Connections to oil and gas
The high-powered international law firm Gibson, Dunn & Crutcher represented the Brackeens for free. It has also represented Chevron, various major casino interests and other interests that in many cases are antithetical to some tribal ones.
The case was never just about Native children being removed, Charley said. It was ultimately an attempt to disrupt the relationship between Indigenous people and the land, to prime it for extraction and development.
New Mexico is one of the leading oil and gas producing states in the country, Charley said.
Charley said those attorneys’ stake in the argument around Native children’s welfare is “if you find a mechanism to remove Indian people from the community which is ultimately from their land, you thereby create a system where they don’t have access to the land and the community.”
And the stake of the oil and gas industry, she said, is to “perpetuate extractive industries’ practices, and to build systems to remove Indigenous people from their land.”
“These tactics will continue to come,” Charley said. “We need to remain vigilant as oil and gas continues to attack our communities, attack our sovereignty.”
States codifying protections found in ICWA
The Supreme Court also found, Hirsch said, that the federal government can require states to act under their own laws in a way that conforms to a federal mandate, primarily having to do with children and families who are going to or have been placed in preventive and rehabilitative services.
Even though Brackeen is a resounding victory for the strength of ICWA, there is still great importance in states implementing their own laws that can go beyond its minimum standards, Racehorse said.

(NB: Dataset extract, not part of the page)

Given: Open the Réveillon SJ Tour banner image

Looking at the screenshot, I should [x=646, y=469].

Most state laws, regulations and agreements with tribes were already put in place by one state or another prior to Brackeen being litigated, Hirsch said. Oklahoma was the first state to pass a state law based on ICWA in the 1970s, Hirsch said.
As a direct result of Brackeen, anticipating a different outcome and hoping to mitigate the consequences, Wyoming, North Dakota, and Montana have adopted similar laws. Maine is expected to adopt one next week, Hirsch said.

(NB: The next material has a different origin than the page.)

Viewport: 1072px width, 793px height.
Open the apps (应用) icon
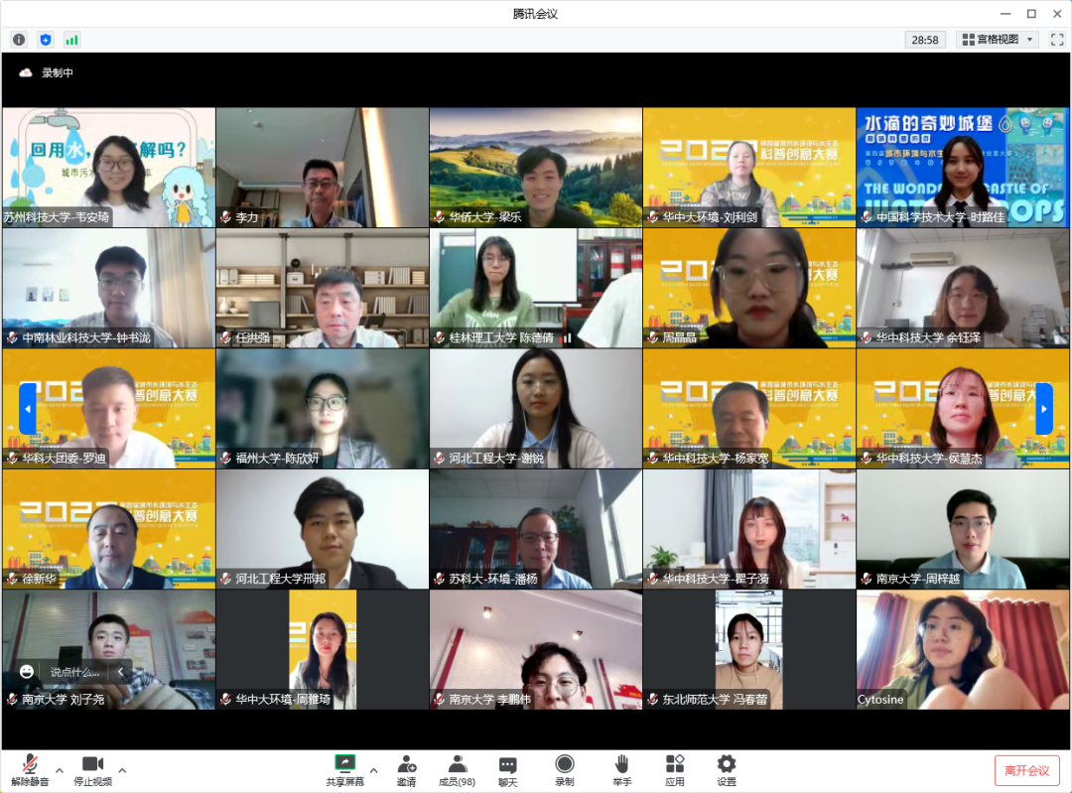tap(675, 769)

“There’s a lot of good law out there,” he said.
As Brackeen was making its way through the courts, the Coalition to Stop Violence Against Native Women was working in 2020 alongside Bold Futures New Mexico, the New Mexico ICWA Consortium, and the CYFD Office of Tribal Affairs to draft a state law modeled after ICWA, called the Indian Family Protection Act.
New Mexico in 2022 enacted IFPA with input from tribal child welfare workers and tribal leaders “in order to better fit our needs as tribes and as tribal communities,” said Ryder Jiron (Isleta), policy and communications coordinator at the Coalition.
For example, New Mexico’s IFPA requires the state to give tribes notice within 24 hours of initiating an investigation that involves a Native child.
In contrast, ICWA requires notice after removal has occurred, when a court knows or has reason to know that the child involved in an involuntary foster care placement or termination of parental rights proceedings is a Native child, Racehorse said.
This notice requirement is a crucial piece to a tribe’s involvement in a case as early as possible, and improper notice is one of the most frequently litigated issues in ICWA cases, she said.
IFPA also has provisions about responsiveness training and cultural compacts that outline how Native children can continue to engage with their culture if they are not placed for adoption or guardianship with a member of their tribe.
Both of these go beyond ICWA’s requirements and appear tailored to promote education around the law, Racehorse said, with the aim of increasing compliance, and strengthening Native children’s connection to their culture.
“What went into the Indian Family Protection Act was love, and care, and intention for generations to come,” Charley said.